[Start of section]
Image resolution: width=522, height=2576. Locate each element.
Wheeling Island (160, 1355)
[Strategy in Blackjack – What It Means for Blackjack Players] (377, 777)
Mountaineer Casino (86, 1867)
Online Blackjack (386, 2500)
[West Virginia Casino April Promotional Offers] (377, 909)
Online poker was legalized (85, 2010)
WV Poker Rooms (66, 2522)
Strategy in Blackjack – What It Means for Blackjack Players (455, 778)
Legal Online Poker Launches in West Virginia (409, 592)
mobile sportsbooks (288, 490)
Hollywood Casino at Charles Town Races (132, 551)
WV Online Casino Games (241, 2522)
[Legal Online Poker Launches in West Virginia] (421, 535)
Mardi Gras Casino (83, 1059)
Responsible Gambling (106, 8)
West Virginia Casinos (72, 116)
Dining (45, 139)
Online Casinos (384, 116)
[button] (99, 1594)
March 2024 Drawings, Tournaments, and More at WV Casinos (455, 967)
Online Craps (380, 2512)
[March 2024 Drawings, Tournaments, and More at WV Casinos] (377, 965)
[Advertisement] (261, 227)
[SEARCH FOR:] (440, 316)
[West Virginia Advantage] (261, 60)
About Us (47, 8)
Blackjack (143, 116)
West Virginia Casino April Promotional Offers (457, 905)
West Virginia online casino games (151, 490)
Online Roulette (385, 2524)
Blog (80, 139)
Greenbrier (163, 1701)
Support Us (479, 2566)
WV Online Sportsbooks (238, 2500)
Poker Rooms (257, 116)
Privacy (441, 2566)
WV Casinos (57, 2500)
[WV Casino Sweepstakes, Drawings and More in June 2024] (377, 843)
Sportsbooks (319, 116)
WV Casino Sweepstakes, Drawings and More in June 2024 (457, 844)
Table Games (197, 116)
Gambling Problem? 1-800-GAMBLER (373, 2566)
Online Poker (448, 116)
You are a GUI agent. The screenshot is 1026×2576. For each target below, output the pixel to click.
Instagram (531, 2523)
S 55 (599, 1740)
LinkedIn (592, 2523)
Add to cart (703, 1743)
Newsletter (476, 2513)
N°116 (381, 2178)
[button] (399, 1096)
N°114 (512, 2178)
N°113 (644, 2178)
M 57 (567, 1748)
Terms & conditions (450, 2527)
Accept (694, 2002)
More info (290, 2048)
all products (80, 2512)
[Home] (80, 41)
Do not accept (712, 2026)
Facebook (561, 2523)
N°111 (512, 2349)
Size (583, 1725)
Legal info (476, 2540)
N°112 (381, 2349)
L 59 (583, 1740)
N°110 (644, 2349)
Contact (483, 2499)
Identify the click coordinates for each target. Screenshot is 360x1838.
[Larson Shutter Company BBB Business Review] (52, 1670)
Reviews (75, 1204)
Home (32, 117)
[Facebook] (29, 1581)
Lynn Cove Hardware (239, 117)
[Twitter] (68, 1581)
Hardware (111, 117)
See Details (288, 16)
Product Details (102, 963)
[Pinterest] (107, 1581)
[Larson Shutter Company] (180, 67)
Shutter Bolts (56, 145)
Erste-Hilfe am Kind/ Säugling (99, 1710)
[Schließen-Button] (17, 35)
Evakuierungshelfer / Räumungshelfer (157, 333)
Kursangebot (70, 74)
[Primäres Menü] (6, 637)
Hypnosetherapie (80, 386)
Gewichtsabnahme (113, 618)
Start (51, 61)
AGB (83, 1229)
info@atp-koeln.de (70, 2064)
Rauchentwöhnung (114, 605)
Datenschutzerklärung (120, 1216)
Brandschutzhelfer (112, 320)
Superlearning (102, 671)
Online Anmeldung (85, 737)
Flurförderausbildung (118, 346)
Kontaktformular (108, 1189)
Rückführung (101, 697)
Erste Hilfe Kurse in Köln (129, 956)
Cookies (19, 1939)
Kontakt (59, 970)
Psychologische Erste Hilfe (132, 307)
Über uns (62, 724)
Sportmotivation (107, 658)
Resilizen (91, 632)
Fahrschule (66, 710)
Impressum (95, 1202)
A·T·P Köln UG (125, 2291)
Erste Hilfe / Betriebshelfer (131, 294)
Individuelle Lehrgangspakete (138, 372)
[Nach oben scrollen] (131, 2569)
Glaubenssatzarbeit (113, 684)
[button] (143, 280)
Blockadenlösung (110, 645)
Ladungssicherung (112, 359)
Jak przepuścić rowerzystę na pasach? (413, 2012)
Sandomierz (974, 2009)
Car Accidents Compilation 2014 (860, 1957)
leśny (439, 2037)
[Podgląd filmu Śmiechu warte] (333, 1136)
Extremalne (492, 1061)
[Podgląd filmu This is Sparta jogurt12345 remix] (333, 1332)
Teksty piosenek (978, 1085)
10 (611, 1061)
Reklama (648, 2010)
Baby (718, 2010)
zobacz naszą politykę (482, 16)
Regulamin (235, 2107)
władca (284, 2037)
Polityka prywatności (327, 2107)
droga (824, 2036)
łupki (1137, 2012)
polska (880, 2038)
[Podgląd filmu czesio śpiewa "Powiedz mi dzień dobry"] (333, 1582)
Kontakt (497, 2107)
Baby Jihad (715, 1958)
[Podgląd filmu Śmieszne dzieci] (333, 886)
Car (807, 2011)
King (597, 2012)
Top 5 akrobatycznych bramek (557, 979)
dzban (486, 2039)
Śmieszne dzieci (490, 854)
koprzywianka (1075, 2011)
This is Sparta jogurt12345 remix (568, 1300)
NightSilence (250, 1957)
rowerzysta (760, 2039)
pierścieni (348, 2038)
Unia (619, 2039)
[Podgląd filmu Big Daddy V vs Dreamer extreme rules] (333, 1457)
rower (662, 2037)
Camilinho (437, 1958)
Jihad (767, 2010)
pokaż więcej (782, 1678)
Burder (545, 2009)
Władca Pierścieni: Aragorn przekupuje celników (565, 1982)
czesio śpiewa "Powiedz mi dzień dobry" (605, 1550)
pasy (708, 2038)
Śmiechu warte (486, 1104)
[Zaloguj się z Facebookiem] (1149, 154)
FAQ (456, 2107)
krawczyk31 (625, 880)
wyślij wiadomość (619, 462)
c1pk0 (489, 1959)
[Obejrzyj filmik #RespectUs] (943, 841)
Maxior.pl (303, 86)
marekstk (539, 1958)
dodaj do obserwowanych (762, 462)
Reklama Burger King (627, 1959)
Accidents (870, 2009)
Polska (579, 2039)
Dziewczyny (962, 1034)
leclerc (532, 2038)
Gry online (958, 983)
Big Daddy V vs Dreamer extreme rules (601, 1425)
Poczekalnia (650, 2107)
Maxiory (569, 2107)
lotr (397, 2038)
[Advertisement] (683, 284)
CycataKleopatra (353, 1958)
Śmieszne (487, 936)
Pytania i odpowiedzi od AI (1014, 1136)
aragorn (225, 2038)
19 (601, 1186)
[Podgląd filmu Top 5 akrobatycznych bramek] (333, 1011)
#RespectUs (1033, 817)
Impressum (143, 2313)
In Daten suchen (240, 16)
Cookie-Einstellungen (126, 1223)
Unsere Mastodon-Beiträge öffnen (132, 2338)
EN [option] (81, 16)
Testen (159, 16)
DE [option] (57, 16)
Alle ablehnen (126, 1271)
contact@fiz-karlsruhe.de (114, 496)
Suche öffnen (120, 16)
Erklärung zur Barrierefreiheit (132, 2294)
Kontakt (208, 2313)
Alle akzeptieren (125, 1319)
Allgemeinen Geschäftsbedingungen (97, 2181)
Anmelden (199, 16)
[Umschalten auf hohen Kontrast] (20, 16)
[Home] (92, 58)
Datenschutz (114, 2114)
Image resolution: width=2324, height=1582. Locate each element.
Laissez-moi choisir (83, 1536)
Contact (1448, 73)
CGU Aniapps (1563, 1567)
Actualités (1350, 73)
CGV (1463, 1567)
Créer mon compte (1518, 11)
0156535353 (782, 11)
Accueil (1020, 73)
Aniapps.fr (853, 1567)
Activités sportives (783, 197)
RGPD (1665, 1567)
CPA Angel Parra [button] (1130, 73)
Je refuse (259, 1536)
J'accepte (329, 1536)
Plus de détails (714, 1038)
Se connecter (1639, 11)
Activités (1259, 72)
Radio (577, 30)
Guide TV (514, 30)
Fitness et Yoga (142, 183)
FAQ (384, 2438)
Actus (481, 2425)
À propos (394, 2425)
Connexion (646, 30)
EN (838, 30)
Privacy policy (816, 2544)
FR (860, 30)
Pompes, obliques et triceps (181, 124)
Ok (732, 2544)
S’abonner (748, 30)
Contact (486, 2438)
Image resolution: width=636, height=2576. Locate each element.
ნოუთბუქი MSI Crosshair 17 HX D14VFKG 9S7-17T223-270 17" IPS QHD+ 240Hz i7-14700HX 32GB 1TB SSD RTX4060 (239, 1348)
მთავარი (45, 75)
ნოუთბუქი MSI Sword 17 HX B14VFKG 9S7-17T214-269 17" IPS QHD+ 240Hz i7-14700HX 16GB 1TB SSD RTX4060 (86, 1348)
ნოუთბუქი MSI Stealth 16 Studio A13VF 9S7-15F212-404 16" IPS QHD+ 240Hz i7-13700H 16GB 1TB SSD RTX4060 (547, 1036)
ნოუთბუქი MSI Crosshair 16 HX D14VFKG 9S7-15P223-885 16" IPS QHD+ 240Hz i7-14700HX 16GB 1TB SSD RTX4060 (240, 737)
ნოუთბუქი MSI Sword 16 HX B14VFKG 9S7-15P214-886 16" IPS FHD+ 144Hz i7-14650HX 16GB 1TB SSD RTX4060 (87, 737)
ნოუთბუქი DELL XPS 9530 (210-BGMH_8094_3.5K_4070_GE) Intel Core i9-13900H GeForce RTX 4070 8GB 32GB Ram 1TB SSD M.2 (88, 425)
[End of section]
WHAT TO WORK ON: Using the records above, set down exactly the lines from the one with "Extremalne (492, 1061)" through the one with "polska (880, 2038)", inclusive, and nothing more.

WRITTEN ANSWER:
Extremalne (492, 1061)
[Podgląd filmu This is Sparta jogurt12345 remix] (333, 1332)
Teksty piosenek (978, 1085)
10 (611, 1061)
Reklama (648, 2010)
Baby (718, 2010)
zobacz naszą politykę (482, 16)
Regulamin (235, 2107)
władca (284, 2037)
Polityka prywatności (327, 2107)
droga (824, 2036)
łupki (1137, 2012)
polska (880, 2038)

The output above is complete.